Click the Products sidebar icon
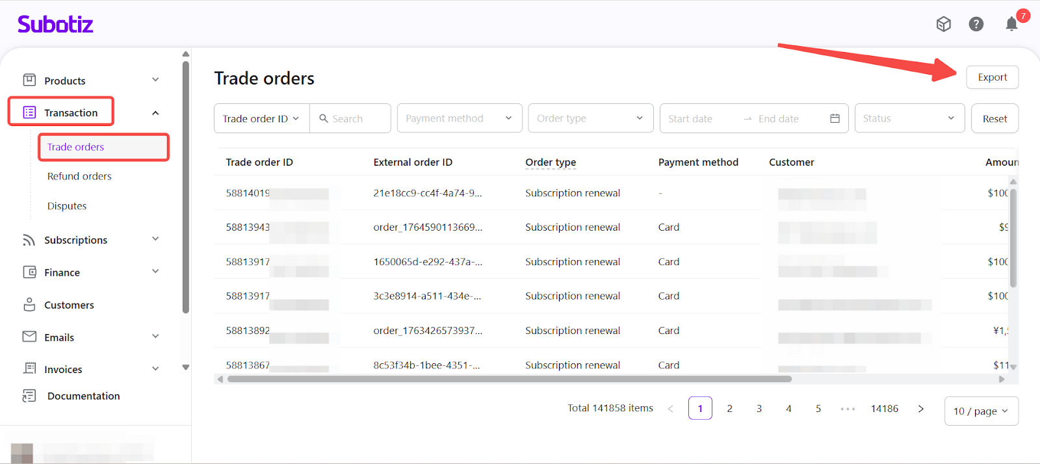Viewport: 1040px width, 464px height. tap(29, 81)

* * * *

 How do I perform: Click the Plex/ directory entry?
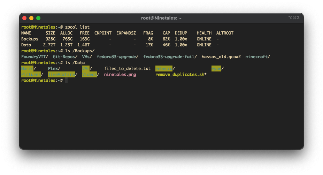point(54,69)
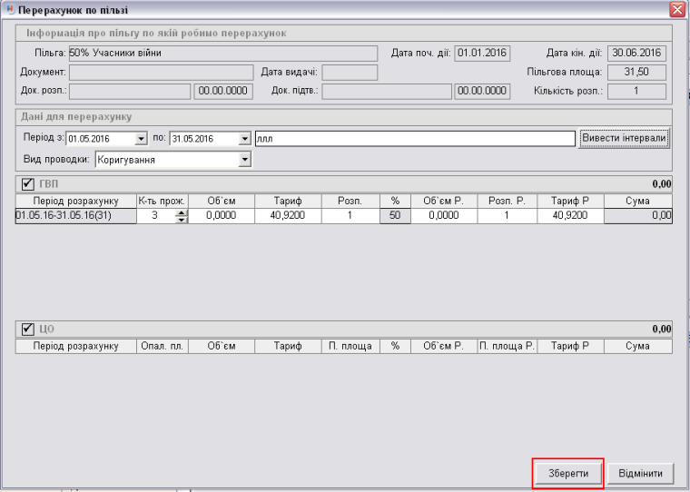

* * * *

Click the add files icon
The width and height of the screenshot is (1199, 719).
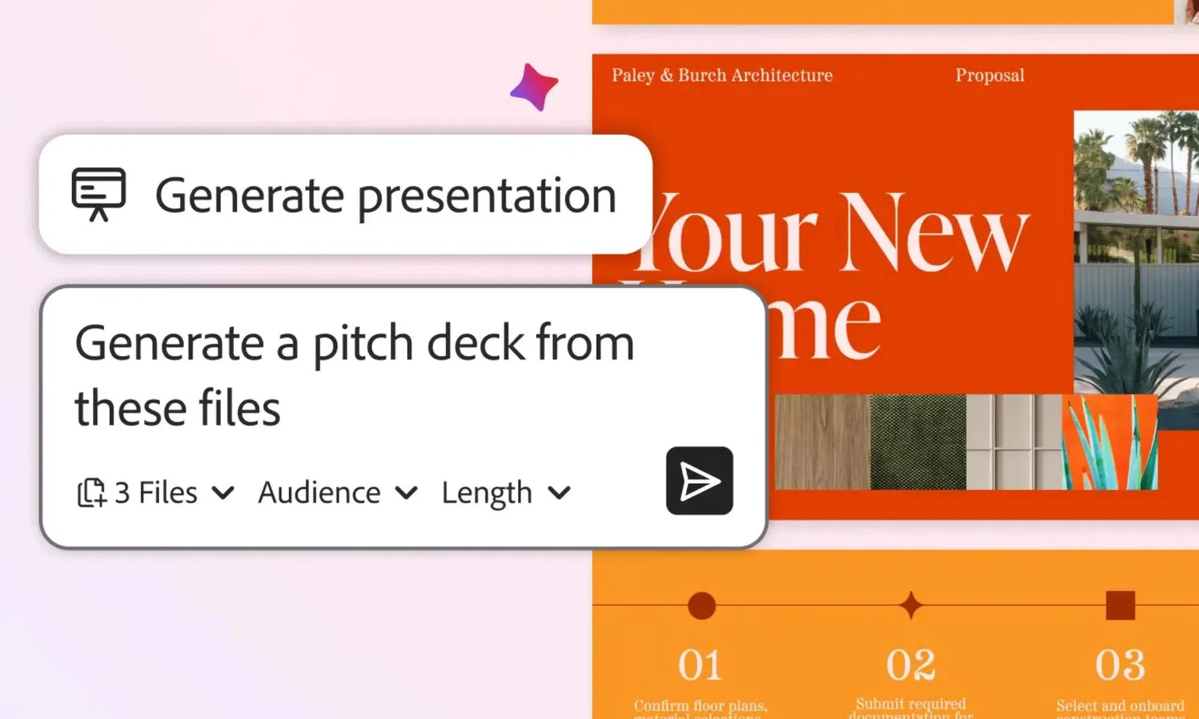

* * * *

(WHAT TO WORK ON): Of all the entries above, retype exactly the lines from the line with "Click the add files icon" to the line with "The width and", both included, and no others.

(SOLUTION FOR THIS EXERCISE):
Click the add files icon
The width and height of the screenshot is (1199, 719).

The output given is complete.